Training¶
This folder contains various examples to fine-tune SentenceTransformers
for specific tasks.
For the beginning, I can recommend to have a look at the Semantic Textual Similarity (STS) or the Natural Language Inference (NLI) examples.
For the documentation how to train your own models, see Training Overview.
Training Examples¶
adaptive_layer - Examples to train models whose layers can be removed on the fly for faster inference.
avg_word_embeddings - This folder contains examples to train models based on classical word embeddings like GloVe. These models are extremely fast, but are a more inaccuracte than transformers based models.
clip - Examples to train CLIP image models.
cross-encoder - Examples to train CrossEncoder models.
data_augmentation Examples of how to apply data augmentation strategies to improve embedding models.
distillation - Examples to make models smaller, faster and lighter.

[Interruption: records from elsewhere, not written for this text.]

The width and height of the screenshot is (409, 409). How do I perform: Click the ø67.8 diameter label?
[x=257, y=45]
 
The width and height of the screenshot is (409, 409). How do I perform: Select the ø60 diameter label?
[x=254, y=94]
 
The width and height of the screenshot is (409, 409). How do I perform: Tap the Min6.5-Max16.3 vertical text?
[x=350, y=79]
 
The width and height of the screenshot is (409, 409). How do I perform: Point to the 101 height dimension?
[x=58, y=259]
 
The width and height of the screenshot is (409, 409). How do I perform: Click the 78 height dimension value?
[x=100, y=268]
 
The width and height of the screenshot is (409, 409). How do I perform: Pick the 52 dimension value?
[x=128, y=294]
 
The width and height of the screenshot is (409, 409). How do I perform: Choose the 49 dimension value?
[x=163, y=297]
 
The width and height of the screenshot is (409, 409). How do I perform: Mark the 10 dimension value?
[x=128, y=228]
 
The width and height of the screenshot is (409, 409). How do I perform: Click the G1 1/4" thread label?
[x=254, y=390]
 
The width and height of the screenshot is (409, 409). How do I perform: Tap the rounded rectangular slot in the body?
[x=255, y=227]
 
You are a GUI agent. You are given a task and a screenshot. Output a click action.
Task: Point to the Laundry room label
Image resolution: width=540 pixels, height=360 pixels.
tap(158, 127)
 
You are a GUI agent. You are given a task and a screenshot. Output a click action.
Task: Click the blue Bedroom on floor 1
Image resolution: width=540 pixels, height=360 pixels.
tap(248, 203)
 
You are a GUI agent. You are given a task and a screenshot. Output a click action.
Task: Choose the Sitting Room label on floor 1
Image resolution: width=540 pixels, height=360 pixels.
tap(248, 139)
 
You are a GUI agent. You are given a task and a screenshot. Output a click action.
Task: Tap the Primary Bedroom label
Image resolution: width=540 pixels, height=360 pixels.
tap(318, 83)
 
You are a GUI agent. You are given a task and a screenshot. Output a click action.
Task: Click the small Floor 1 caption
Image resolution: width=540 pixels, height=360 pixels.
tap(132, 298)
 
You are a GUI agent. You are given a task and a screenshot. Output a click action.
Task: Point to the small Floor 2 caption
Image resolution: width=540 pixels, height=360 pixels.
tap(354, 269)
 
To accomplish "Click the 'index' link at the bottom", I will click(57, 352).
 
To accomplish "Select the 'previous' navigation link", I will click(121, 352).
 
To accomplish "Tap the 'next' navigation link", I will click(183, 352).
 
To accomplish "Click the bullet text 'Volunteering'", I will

hpo - Examples with hyperparameter search to find the best hyperparameters for your task.
matryoshka - Examples with training embedding models whose embeddings can be truncated (allowing for faster search) with minimal performance loss.
ms_marco - Example training scripts for training on the MS MARCO information retrieval dataset.
multilingual - Existent monolingual models can be extend to various languages (paper). This folder contains a step-by-step guide to extend existent models to new languages.
nli - Natural Language Inference (NLI) data can be quite helpful to pre-train and fine-tune models to create meaningful sentence embeddings.
other - Various tiny examples for show-casing one specific training case.
paraphrases - Examples for training models capable of recognizing paraphrases, i.e. understand when texts have the same meaning despite using different words.
quora_duplicate_questions - Quora Duplicate Questions is large set corpus with duplicate questions from the Quora community. The folder contains examples how to train models for duplicate questions mining and for semantic search.
sts - The most basic method to train models is using Semantic Textual Similarity (STS) data. Here, we have a sentence pair and a score indicating the semantic similarity.